For this exercise, print only the lines from the one containing "This screenshot has height=743, width=1173." through the end of the material below, exactly as given.

◆ **DATA SHOWN**:
☆ ☆ ☆ ☆

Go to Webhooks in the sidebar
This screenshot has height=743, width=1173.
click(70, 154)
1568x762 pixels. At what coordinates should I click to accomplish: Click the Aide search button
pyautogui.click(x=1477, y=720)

☆ ☆ ☆ ☆

◆ **OUTPUT OF THE TASK**:
This screenshot has height=743, width=1173.
click(70, 154)
1568x762 pixels. At what coordinates should I click to accomplish: Click the Aide search button
pyautogui.click(x=1477, y=720)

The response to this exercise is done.